>>

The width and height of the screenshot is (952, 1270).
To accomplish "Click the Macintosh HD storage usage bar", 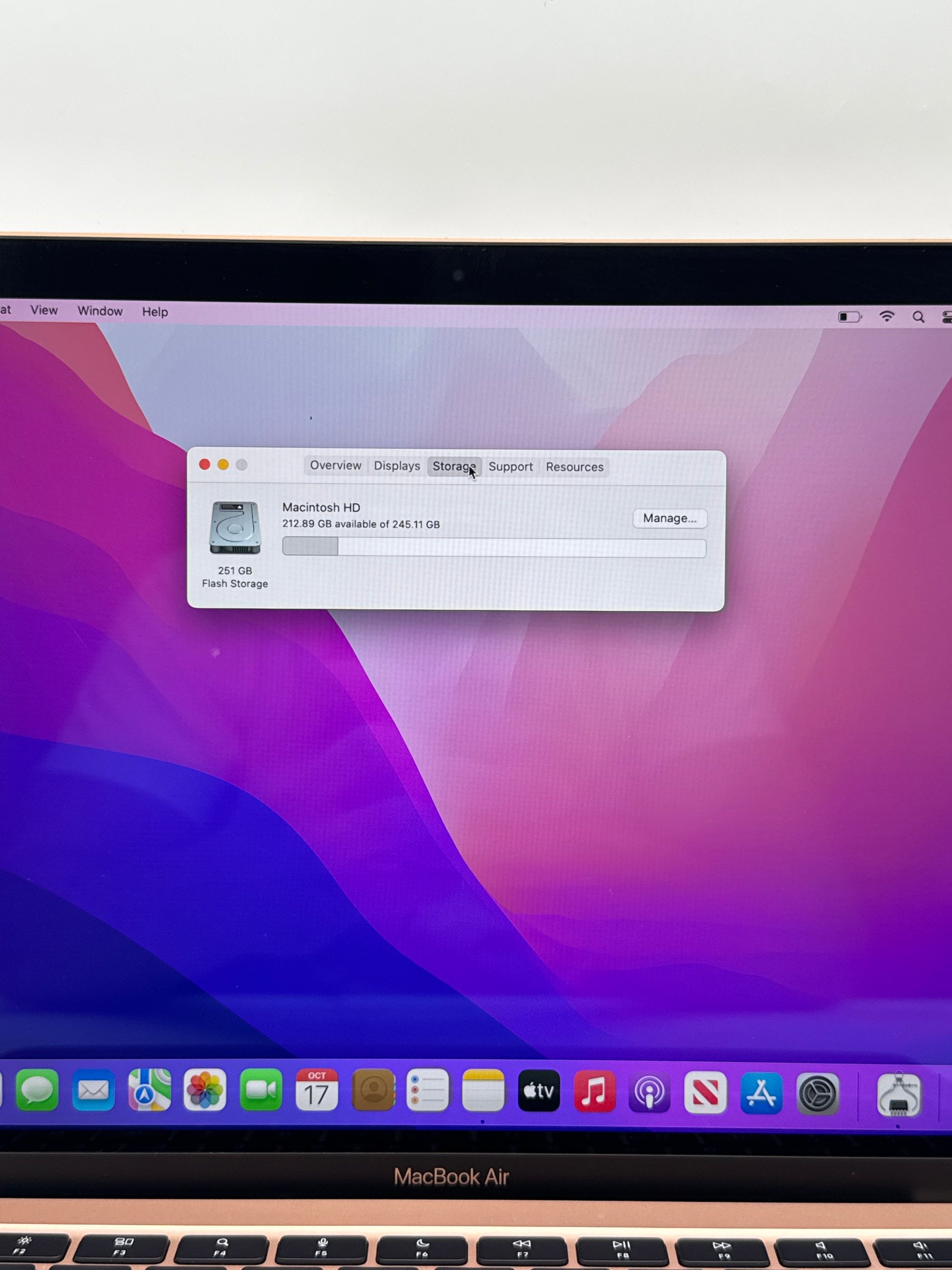I will click(x=494, y=548).
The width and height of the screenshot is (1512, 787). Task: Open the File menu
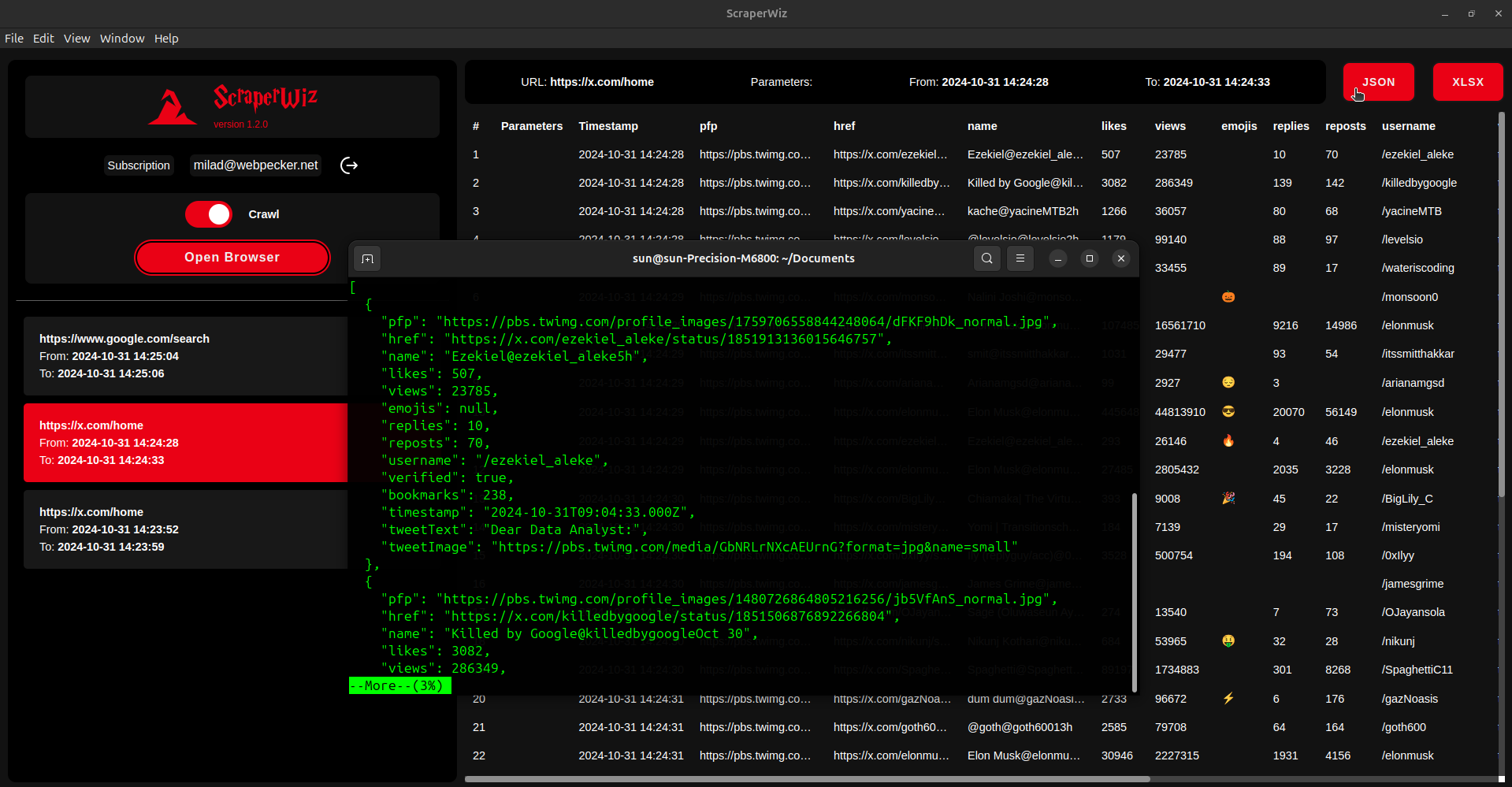pyautogui.click(x=14, y=39)
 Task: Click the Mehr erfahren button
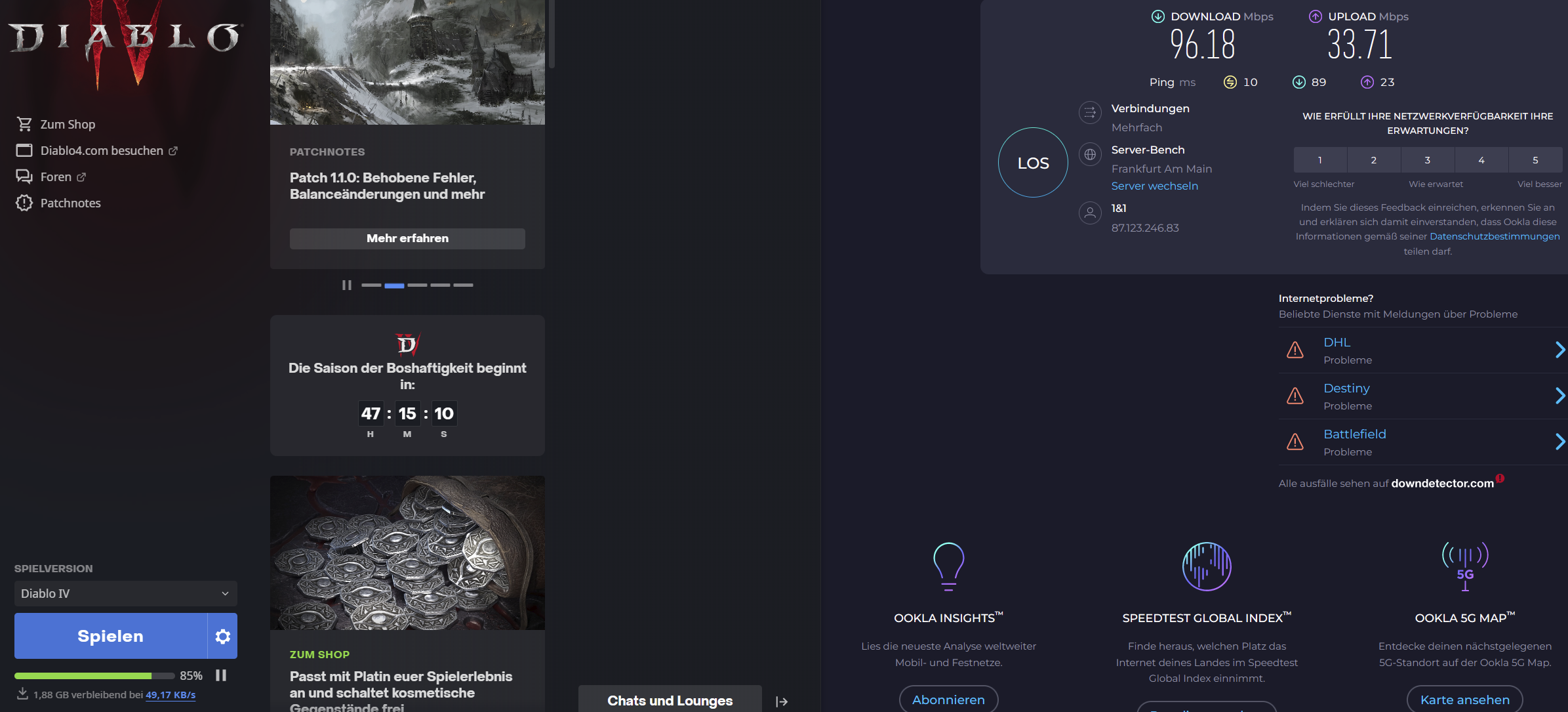pyautogui.click(x=407, y=238)
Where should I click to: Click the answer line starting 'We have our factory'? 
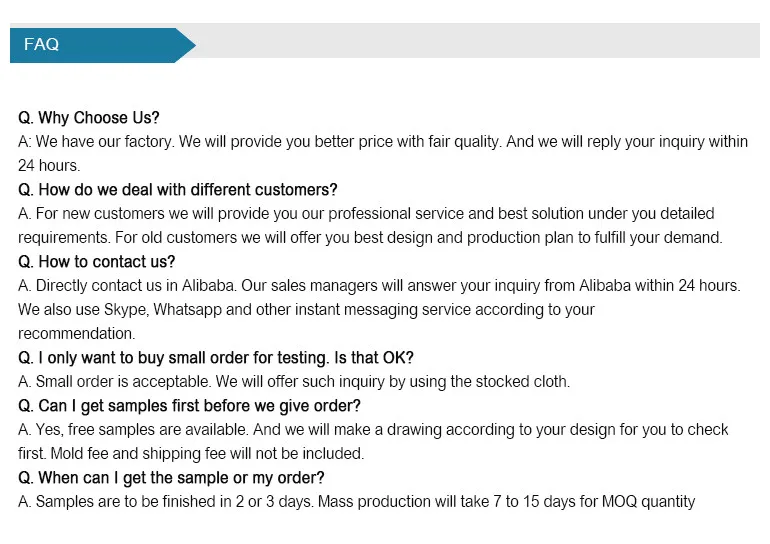click(383, 142)
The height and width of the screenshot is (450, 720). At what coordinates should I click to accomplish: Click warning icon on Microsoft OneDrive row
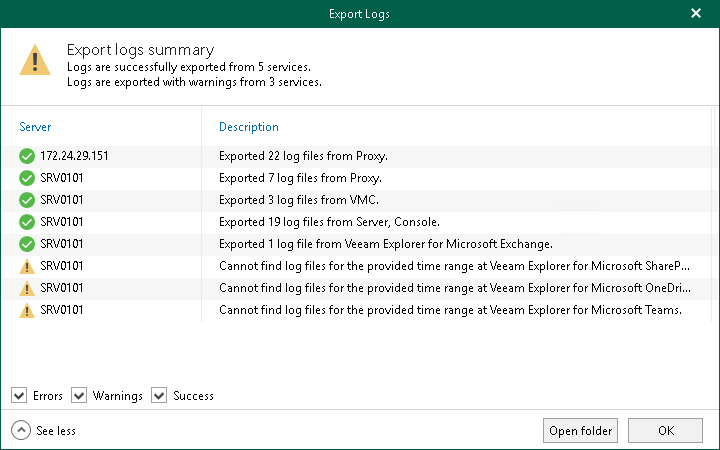[27, 288]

<<

Rewrite the records as a JSON list of strings, one string per line and with blank lines omitted. Begin at the line that contains "Where should I", continue through the end of the records, and leave the pictures out.

[
  "Where should I click to: Click the answer line starting 'We have our factory'? ",
  "click(383, 142)",
  "The height and width of the screenshot is (450, 720). At what coordinates should I click to accomplish: Click warning icon on Microsoft OneDrive row",
  "[27, 288]"
]